UK rents continue to climb and city centres are currently seeing huge levels of rental demand from students, office workers and international tenants.
The latest Zoopla UK Rental Market report has revealed how the rental market is currently performing, noting an 11% annual rent rise since Q1 2021. The average household now pays £995 per month on rent in the UK.
One year ago, the portal’s same report actually recorded a -1% fall in rental prices. The current figures show the impact of strong demand from tenants combined with a lack of supply, particularly in some parts of the country.
From an affordability perspective, Zoopla found that the average single earner pays around 37% of their salary on rent. This drops to 18.5% each for sharers. While wage growth only climbed by 8.8% last year, UK rents have risen at a slower pace than earnings or inflation since 2016.
London rental market bounce
There has been a particularly acute increase in rental prices in London, compared to average UK rents. The capital’s rental growth fluctuates much more than across the rest of the country, but Zoopla’s report shows a 15.7% rise over the past year.
The average renting household in London now pays £1,698 per month. This is significantly higher than the UK average of £995 per month, or £830 excluding London.
Zoopla notes that the supply/demand imbalance is much more significant in the capital than in other top growth areas. In London, the dynamics show demand sits at 68% compared with -47% in supply of rental properties.
The asking price increase is also being led by the city’s flats, says the report, indicating a bounce-back and behavioural change since the pandemic began to push people away from cities in the ‘race for space’.
Affordability of UK rents
According to the English Housing Survey, around a third of renters are single occupants, so affordability has become more stretched for the average tenant paying out 37% of their gross earnings on rent.
However, for the other two thirds of renters who live with friends or family – or in house shares – the average being forked out is less than a fifth (18.5%).
Zoopla notes that there are major regional and local variations.
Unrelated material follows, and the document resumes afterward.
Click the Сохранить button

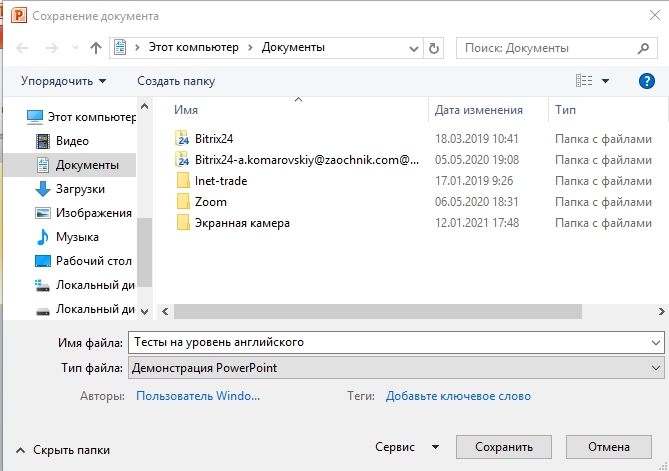coord(503,447)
The northwest and London, for example, both have a very wide range of affordability depending on the specific area.
The report states: “While rent accounts for 21% of joint income in Manchester, in the local authority of Copeland, which includes the towns of Whitehaven and Cleator Moor, average rent accounts for just 7% of average joint income.”
So what can tenants do if things are too tight in their current property? “As in the sales market, many renters will be centred in a location due to family, work or school. However, there will be a proportion of renters who are able to move to other markets in order to cut their rental outgoings.
“Another way to do this is to stay put in their current rental property, as often tenants in situ can strike alternative rental deals with their landlord, especially landlords keen to avoid a void period on their property.”
Average tenancy lengths have been creeping up since 2017, according to Zoopla. Tenants are now staying by an additional five months in their rental properties, up to 75 weeks compared to 12 months five years ago.
What the future holds
Will UK rents continue to rise at this pace going forwards? Zoopla believes rental growth in some areas could become more subdued as people struggle with the rising cost of living. Renters with more disposable income will of course have the pick of the market and more flexibility.
The report adds: “The lack of supply is a wider structural issue in the Private Rented Sector (PRS) as buy-to-let landlords are not investing at the same pace as they were before tax changes which have been introduced since 2016. This will put a floor under rental growth.
“Even so, in a market which has registered double-digit annual rental growth, landlords in local markets will find increased sensitivity to pricing among renters.”
Overall, though, the property portal predicts that UK rents will continue to grow over the course of the year, just at a potentially slower pace. It sets UK rental growth excluding London at 4.5% for the year, while it believes London rents will climb by 3.5% by the end of 2022.